Health is a fundamental human right indispensable for the exercise of other human rights. The
Article 25 of the Universal Declaration of Human Rights, 1948 mentioned health as part of the
right to an adequate standard of living. The International Covenants, Treaties relating to human
rights and the Constitutions of various nations recognize that a number of elements would be
encompassed by the right to health from prevention to cure to access to drugs. However, health
trends indicate that despite progress made in the last 35 years, millions of the people in the
developing countries do not have access to the medicines which are required for treating
diseases. One of the significant reasons for the lack of access of essential medicines required for
needed treatment is the high prices fixed for those drugs. Strong intellectual property protection
keeps prices inflated up to one hundred times the cost of manufacture of drugs. Monopolies are
created by patents and they restrict competition in pharmaceutical market and permit patentee to
set up high prices. It clearly indicates that the linkage between intellectual property rights and
health has been the focus of much debate. Much initiative has been taken by World Intellectual
Property Organization, World Trade Organization(WHO) and World Health Organization(WTO)

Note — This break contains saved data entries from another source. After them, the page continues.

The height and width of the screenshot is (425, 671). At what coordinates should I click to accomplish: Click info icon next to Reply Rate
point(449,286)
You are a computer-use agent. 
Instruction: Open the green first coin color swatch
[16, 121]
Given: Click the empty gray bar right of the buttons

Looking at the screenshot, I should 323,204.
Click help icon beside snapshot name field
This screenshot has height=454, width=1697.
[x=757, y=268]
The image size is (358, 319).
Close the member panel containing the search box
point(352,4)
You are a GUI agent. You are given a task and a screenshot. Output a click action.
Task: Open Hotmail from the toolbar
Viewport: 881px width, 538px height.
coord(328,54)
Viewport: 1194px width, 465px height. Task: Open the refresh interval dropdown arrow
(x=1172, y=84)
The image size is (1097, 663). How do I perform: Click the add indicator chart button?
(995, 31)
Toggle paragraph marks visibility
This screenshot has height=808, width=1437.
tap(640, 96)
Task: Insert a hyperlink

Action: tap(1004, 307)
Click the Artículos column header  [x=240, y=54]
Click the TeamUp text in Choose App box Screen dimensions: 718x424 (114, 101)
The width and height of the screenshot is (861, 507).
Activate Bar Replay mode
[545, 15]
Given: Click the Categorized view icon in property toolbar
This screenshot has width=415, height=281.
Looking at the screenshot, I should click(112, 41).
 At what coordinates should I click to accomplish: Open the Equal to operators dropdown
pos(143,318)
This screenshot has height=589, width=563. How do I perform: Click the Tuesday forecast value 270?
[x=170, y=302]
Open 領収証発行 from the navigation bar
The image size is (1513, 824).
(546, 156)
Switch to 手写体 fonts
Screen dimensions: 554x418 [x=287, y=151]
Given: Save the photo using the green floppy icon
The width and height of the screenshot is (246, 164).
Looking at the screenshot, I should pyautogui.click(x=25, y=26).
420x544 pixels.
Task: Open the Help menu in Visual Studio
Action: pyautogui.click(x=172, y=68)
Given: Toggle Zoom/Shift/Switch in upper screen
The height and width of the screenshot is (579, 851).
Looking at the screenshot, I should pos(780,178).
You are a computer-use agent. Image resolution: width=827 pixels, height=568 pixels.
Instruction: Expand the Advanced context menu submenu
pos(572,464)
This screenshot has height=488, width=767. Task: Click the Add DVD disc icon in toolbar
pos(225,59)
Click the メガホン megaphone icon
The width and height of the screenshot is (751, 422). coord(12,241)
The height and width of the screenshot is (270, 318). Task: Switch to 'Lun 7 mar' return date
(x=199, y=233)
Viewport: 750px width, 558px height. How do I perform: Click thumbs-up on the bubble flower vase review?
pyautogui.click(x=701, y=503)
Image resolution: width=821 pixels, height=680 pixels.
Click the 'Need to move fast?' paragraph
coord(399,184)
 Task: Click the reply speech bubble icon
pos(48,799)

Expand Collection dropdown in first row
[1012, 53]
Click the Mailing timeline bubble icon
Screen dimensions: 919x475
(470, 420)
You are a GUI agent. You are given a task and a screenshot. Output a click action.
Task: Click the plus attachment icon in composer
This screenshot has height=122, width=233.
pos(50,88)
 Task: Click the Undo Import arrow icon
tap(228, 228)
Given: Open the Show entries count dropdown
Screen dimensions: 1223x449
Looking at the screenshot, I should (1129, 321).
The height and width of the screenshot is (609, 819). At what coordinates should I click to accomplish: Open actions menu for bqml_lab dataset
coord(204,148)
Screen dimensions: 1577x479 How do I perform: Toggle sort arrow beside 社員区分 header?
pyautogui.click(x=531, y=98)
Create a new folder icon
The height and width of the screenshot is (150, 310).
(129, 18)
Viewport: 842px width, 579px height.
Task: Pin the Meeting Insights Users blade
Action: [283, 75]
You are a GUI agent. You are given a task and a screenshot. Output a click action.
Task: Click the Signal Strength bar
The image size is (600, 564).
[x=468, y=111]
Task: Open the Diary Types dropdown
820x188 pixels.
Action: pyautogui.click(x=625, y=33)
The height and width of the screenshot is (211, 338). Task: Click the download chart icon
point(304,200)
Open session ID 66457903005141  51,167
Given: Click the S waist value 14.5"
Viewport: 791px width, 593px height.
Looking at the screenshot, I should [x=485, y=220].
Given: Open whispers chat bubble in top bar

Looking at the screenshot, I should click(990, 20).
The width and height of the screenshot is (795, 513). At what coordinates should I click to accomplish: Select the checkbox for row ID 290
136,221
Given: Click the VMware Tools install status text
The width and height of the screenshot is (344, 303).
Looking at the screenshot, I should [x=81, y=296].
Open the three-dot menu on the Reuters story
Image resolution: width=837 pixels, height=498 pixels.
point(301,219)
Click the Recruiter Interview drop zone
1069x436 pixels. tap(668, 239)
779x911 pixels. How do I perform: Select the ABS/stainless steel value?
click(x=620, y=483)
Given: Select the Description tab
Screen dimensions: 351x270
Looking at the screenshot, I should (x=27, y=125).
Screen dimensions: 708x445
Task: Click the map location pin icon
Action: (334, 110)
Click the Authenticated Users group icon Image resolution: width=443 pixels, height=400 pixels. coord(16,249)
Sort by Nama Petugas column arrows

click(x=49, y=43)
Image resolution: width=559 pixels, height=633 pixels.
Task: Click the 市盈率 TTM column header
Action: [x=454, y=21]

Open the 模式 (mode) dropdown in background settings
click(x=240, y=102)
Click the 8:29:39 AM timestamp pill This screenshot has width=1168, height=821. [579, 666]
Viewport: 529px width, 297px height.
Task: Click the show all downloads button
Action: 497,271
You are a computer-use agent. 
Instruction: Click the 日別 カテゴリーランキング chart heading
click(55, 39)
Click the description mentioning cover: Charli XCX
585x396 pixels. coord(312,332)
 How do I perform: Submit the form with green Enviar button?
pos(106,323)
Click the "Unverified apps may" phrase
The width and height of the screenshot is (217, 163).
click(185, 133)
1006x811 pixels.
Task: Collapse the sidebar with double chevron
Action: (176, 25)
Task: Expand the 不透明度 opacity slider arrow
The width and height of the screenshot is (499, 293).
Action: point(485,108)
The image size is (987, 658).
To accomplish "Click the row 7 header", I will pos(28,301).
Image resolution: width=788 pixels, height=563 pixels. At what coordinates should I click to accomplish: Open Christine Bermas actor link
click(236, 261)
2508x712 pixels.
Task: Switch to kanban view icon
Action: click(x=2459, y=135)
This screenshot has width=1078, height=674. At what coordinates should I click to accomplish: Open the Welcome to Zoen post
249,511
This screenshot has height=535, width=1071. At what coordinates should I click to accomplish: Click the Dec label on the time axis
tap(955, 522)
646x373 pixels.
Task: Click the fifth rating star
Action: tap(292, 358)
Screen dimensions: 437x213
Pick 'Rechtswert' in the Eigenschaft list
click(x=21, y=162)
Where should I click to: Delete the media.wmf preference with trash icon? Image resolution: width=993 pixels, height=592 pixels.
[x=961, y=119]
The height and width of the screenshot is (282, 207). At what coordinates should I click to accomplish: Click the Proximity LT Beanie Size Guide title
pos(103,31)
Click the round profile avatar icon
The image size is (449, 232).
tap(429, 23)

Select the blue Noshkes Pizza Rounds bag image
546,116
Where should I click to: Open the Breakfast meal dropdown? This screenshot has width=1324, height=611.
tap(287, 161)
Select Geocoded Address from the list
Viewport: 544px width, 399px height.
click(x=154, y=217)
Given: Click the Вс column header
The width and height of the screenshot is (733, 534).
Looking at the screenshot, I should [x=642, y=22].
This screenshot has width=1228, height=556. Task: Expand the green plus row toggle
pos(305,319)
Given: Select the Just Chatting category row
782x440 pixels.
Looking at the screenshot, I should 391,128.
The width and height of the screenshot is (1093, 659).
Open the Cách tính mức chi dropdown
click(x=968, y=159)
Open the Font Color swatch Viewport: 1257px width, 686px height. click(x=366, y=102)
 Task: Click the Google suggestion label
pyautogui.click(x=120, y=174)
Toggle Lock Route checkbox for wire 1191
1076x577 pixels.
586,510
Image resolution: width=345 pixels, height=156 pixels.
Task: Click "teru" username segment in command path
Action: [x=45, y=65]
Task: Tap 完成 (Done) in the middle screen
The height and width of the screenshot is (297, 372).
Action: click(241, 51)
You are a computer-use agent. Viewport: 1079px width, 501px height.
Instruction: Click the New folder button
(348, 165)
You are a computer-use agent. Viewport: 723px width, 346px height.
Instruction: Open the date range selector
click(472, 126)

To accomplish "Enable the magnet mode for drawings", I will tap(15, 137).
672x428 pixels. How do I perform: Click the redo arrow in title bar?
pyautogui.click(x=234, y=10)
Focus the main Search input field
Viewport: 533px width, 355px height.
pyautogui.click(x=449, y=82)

through Trade-Related Aspects of Intellectual Property Rights Agreements (TRIPS), Doha
Declaration and then the 30 August 2003 Compulsory License Import Export mechanism for
providing safeguards to remedy the patent abuse, giving primacy to the public health over
private intellectual property and also clarifying the WTO members States rights for using TRIPS
safeguards.
In India Glivec case is remarkable because the judgment has a positive impact on affordability
and accessibility of medicines. Now, it will be more difficult to indulge in ever-greening in India.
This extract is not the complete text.